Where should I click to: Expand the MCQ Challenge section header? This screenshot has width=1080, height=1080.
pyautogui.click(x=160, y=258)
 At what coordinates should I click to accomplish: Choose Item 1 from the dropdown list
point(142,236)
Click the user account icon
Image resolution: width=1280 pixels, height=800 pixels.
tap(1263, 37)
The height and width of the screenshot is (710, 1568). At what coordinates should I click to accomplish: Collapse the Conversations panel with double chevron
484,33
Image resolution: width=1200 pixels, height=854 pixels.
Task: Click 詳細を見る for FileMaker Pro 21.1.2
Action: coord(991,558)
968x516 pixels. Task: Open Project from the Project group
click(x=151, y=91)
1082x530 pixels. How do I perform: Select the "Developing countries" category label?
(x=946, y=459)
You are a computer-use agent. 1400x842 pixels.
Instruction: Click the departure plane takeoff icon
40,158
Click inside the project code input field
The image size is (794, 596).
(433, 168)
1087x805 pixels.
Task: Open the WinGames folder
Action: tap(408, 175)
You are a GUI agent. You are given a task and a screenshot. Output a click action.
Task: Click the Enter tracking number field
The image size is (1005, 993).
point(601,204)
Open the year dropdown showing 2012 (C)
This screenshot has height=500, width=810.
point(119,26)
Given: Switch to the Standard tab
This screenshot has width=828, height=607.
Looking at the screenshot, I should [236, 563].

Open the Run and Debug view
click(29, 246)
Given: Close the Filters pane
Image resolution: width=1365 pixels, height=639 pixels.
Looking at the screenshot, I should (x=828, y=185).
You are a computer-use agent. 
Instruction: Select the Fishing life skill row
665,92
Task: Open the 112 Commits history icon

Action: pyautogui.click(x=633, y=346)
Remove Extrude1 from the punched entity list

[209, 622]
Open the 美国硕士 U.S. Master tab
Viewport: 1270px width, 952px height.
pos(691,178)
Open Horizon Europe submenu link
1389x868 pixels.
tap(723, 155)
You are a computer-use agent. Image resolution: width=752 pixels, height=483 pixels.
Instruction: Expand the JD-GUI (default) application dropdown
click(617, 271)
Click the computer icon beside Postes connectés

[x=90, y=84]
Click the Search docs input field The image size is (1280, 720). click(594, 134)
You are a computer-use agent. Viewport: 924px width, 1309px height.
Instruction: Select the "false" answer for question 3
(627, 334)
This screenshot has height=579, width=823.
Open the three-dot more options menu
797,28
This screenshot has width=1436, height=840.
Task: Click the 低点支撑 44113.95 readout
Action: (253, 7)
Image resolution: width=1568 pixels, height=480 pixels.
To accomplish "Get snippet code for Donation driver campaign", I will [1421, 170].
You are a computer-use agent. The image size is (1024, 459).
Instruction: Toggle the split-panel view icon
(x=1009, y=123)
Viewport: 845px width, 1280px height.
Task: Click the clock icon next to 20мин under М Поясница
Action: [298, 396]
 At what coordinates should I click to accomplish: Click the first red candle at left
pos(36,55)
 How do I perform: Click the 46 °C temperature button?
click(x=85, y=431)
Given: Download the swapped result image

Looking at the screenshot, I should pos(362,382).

_ _ _ _ _

§ **Work instruction**
Could you show every line of the listing that holds the string "agent"?

§ **Result**
You are a computer-use agent. 1400x842 pixels.
You are a GUI agent. You are given a task and a screenshot. Output a click action.
You are a computer-use agent. 
You are a computer-use agent. Image resolution: width=752 pixels, height=483 pixels.
You are a computer-use agent. Viewport: 924px width, 1309px height.
You are a computer-use agent. The image size is (1024, 459).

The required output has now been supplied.